### Problem to work on
Nothing but the lines from the one with "Where should I" through the end of the material should be retyped, word for word and without pictures.

━━━

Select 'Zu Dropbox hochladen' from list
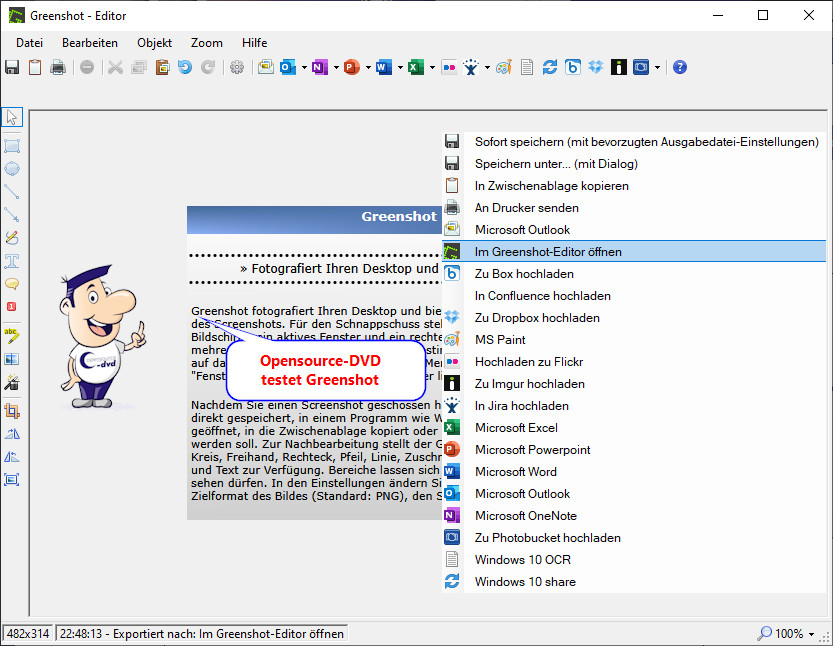This screenshot has width=833, height=646. [537, 318]
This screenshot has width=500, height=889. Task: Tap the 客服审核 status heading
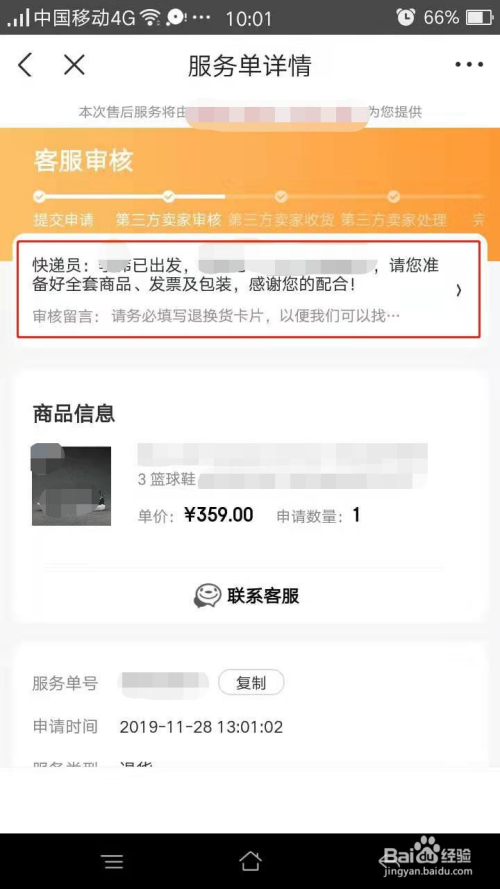83,161
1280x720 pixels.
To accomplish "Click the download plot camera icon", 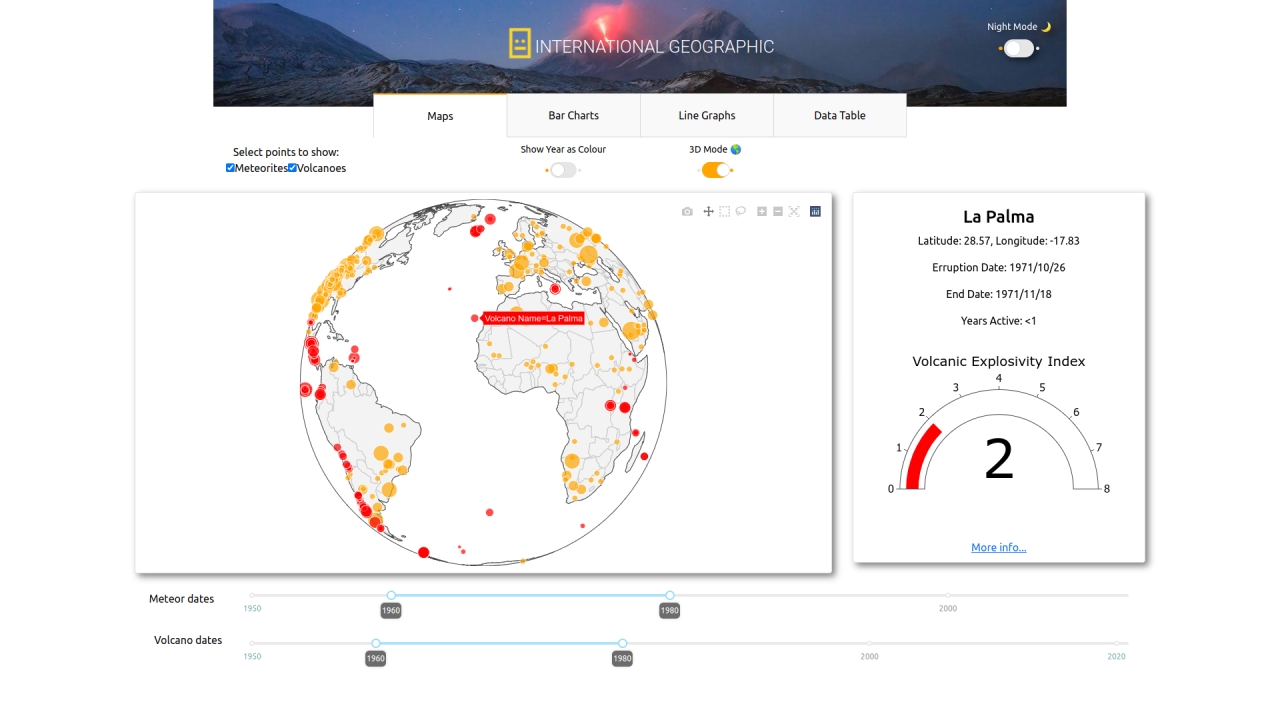I will pos(687,211).
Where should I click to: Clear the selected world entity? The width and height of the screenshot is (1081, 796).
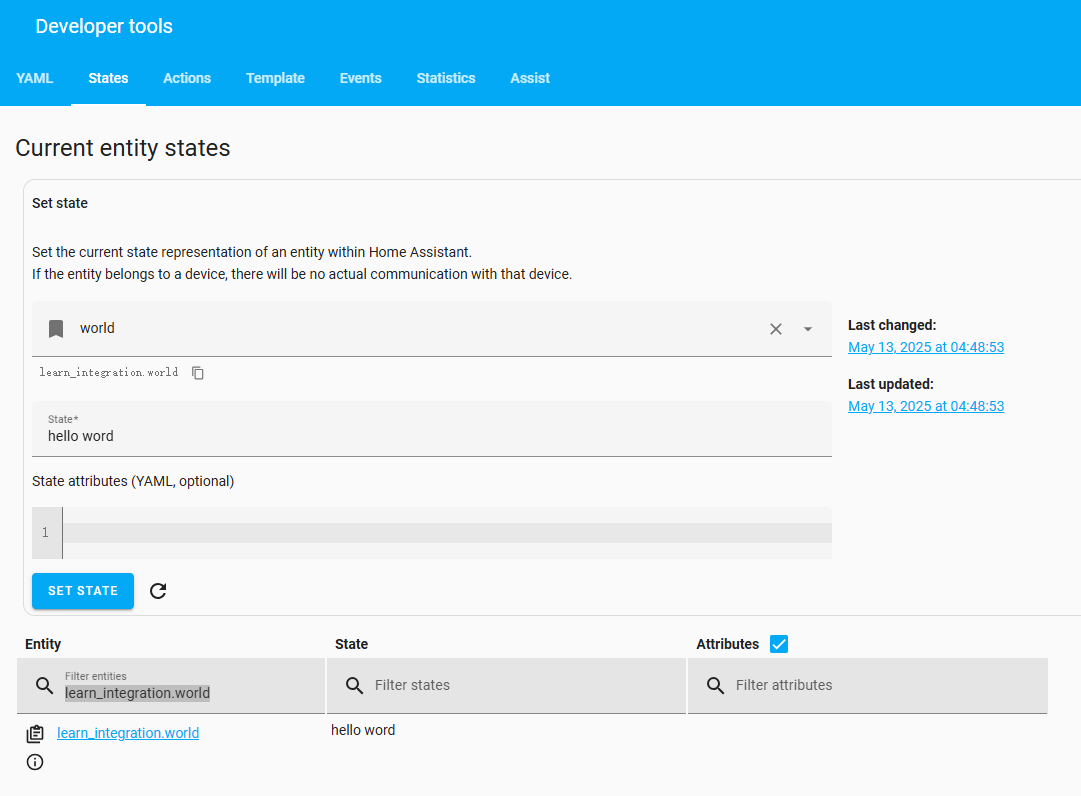pyautogui.click(x=775, y=329)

━━━

### Task solution
Where should I click to: Clear the selected world entity? The width and height of the screenshot is (1081, 796).
pyautogui.click(x=775, y=329)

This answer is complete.